When you file a chapter 7 bankruptcy case, your student loans will go into an administrative forbearance/deferment. The forbearance will remain until your bankruptcy case ends. Once it ends, you’ll still owe your student loans. The only way to get rid of them is to file an adversary proceeding to discharge your student loans.
Can you include student loans in a chapter 7?
You have to put your student loan debt in a chapter 7. They have to be included because they are debts. And you’re required to list all debts on your bankruptcy paperwork.
But just because you list a debt doesn’t mean it will be included in your bankruptcy discharge.
Certain debts are not automatically discharged.
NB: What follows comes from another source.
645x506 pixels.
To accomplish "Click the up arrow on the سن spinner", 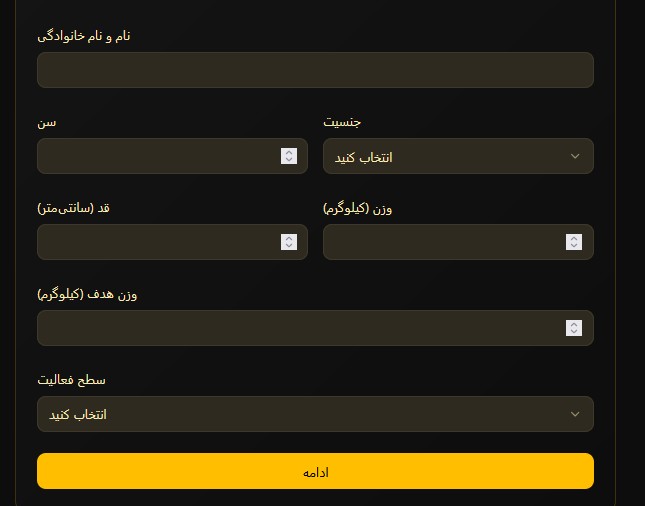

Both federal and private loans are those types of debts.
Can student loans be discharged in chapter 7 bankruptcy?
You can discharge student loans in a chapter 7 case. But it’s not automatic. You have to open a lawsuit asking the court to discharge your student loans as an undue hardship.
How to discharge student loans in chapter 7?
Here’s how to discharge student loans in chapter 7:
- File a chapter 7 bankruptcy case
- Open an adversary proceeding to discharge your student loans as an undue hardship.
To meet the undue hardship standard, you likely will have to pass the Brunner test or the totality-of-the-circumstances test.
Read Full Article: How to Pass the Brunner Test to Prove Undue Hardship
Three Prongs of the Brunner Test
- Based on your current income, are you unable to maintain a minimal standard of living while repaying your student debt?
- Is your financial situation likely to persist throughout the repayment period?
- Did you make a good faith effort to make your monthly payments?
If the answer is yes to all three questions, you’ve met the undue hardship standard. If any answer is no, you lose.
Regardless of which test is used, the question the bankruptcy court is trying to answer is this:
Can you make payments on your student loans throughout the repayment period while maintaining a minimal standard of living?
Answering no to this question is difficult for federal loans when the Department of Education offers income-driven repayment plans.
It’s really hard to say you can’t maintain a minimal standard of living when your monthly student loan payment is $0.
Why was my student loan account closed after filing a chapter 7
When your credit report shows that your student loan account was closed after filing chapter 7, chances are it was transferred to another company. Filing bankruptcy may trigger the insurance (guaranty) on your student loan. When that happens, your loan balance is paid by the guaranty entity and now you owe that company for your loan.
Long story short: just because your student loan account was closed after filing chapter 7, doesn’t mean you no longer owe the debt. You still have to pay back those loans.
Can I get a student loan after filing chapter 7?
You can still get federal student loans after filing chapter 7 bankruptcy. You’re eligible for federal student aid, including federal loans, unless you’re in default. Eligibility for federal student loans is not based on credit scores.
Private student loans, on the other hand, are based on credit scores. As a result, you may find it hard to get a private student loan after filing bankruptcy.